A. Right-click the Apply Model node and select Edit.

B. In the Predictions tab of the Edit Apply Node window, select CUST_ID as the Case ID.

Notice that the two Predictions are automatically defined.

C. Select the Additional Output tab, and then click the green "+" sign.

D. Then, in the Edit Output Data Column Dialog, move CUST_ID from the Available Attributes list to the Selected Attributes list, and click OK.

Result: The CUST_ID column is added to the Additional Output tab, as shown here:

E. Finally, click OK in the Edit Apply Node window to save your changes.
Now, you are ready to apply the model. Right-click the Apply Model node and select Run from the menu.

Result: Small green gear icons appear in each of the nodes that are being processed. In addition, the execution status is shown at the top of the workflow pane.

When the process is complete, green check mark icons are displayed in the border of all workflow nodes to indicate that the server process completed successfully.
To view the results, perform the following:

A. Right-click the Apply Model node and select View Data from the Menu.

Result: A new tab opens with the contents of the output. The results include three columns: the customer ID, the cluster ID, and the cluster prediction probablility.

B. Click the Sort button, and specify a sort using the prediction probability, in descending order, as shown here:

C. Finally, click Apply Sort to view the results.

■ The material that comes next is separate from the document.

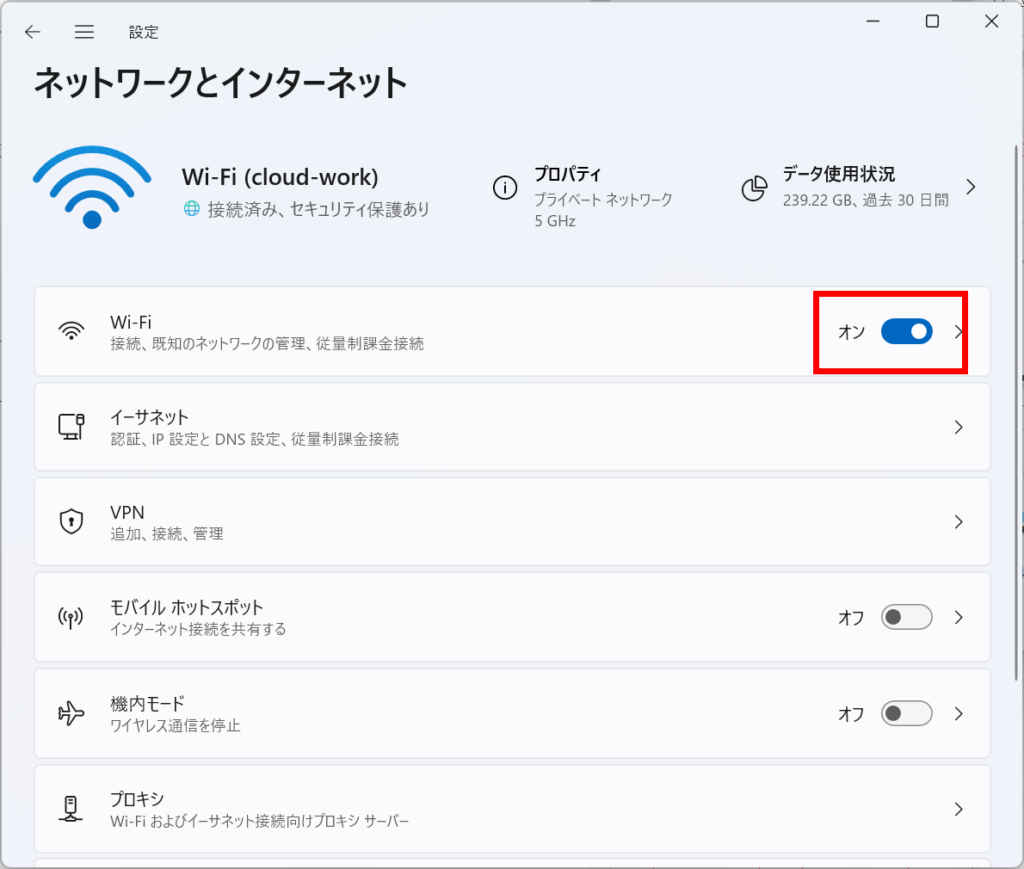
Task: Click the Properties info icon
Action: (x=505, y=187)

Result: Your output should look something like this:
In addition, you can enter a Where clause in the Filter box to narrow the output results.

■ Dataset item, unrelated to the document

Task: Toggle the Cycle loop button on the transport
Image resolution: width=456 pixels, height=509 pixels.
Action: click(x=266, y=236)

A. Enter the following Where clause:

CLUS_EM_1_3_CLID = 2 and CLUS_EM_1_3_PROB > .997

Note: Your column names may be different from those in this example. Make sure to enter the correct column names.

B. Then, press Enter.

Description of this image

Notes:
- The results should show records for those customers who are predicted to be in Cluster 2, with a probability greater than 99.7%.
- Each time you run an Apply node, Oracle Data Miner may take a different sample of the data to display. With each Apply, both the data and the order in which it is displayed may change. Therefore, the sample in your table may be different from the sample shown here. This is particularly evident when only a small pool of data is available, which is the case in the schema for this lesson.
- You can optionally add a Table node to the workflow to persist the results. The table contents can then be displayed using any Oracle application or tools, such as Oracle Application Express, Oracle BI Answers, Oracle BI Dashboards, and so on.
When you are done viewing the results, dismiss the Apply Model window, and click Save All.